#### TASK DIRECTIONS
In the entries below, find the line with "The height and" and transcribe it and every line after it exactly, through the last line, without pictures.

#### EXTRACTED ENTRIES

▼

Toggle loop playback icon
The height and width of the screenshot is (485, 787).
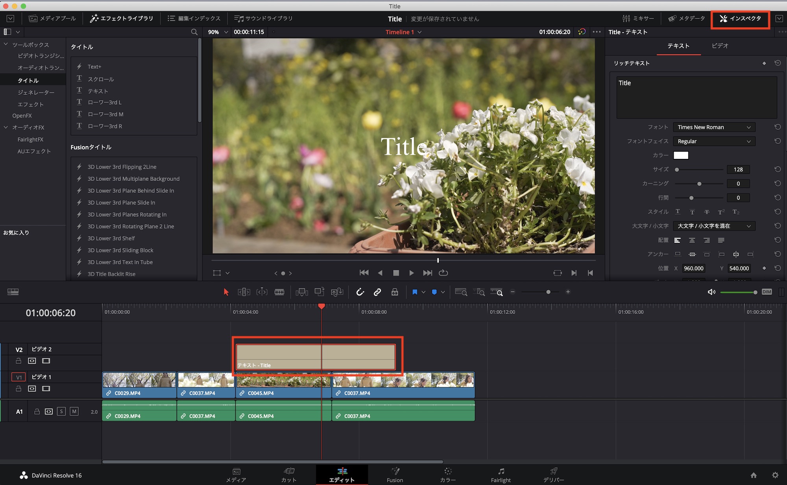[443, 273]
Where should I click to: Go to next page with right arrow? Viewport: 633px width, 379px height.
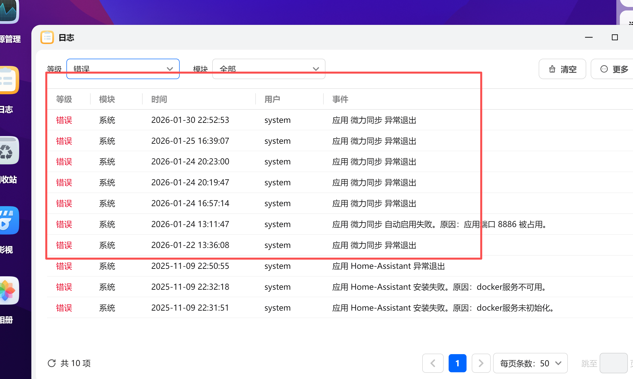coord(481,363)
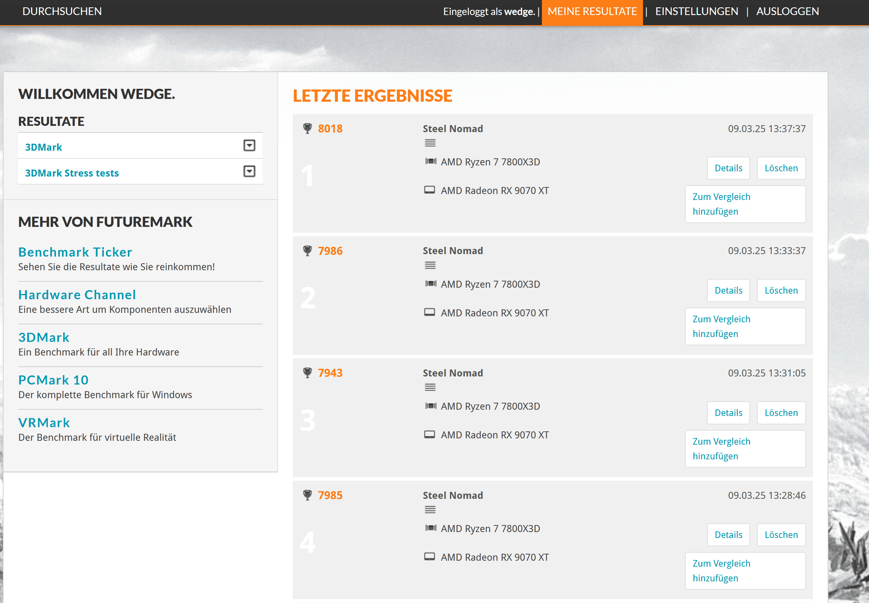869x603 pixels.
Task: Add result 7943 zum Vergleich
Action: click(x=745, y=449)
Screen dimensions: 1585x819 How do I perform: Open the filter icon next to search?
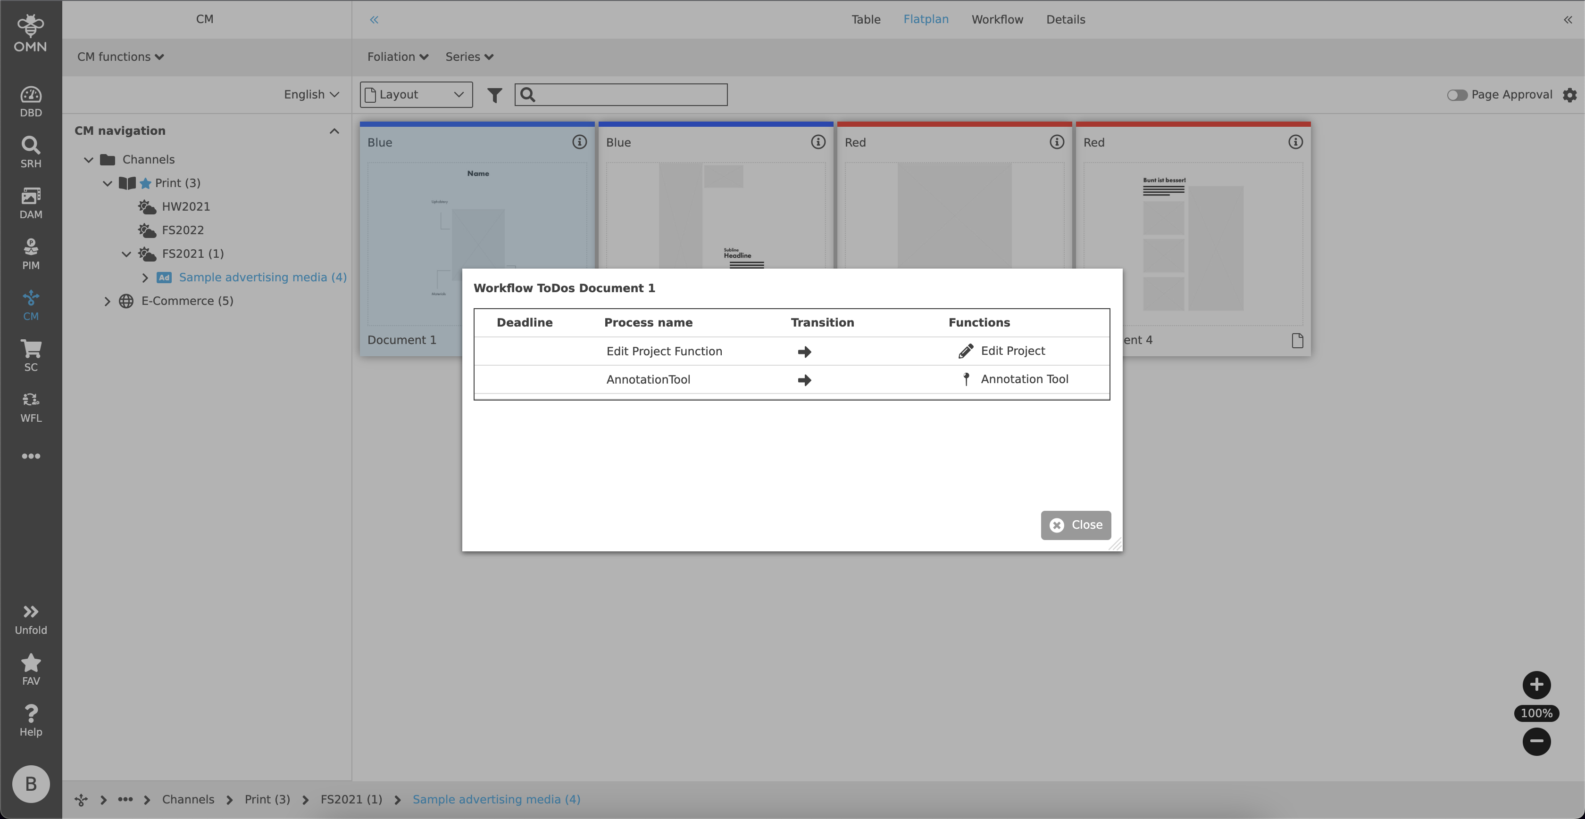pyautogui.click(x=494, y=95)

▲

#### WRITTEN SOLUTION
The height and width of the screenshot is (485, 787).
[443, 273]
Where should I click to: Go to next page with right arrow? Viewport: 633px width, 379px height.
coord(481,363)
869x603 pixels.
Task: Add result 7943 zum Vergleich
Action: click(x=745, y=449)
Screen dimensions: 1585x819 How do I perform: Open the filter icon next to search?
pyautogui.click(x=494, y=95)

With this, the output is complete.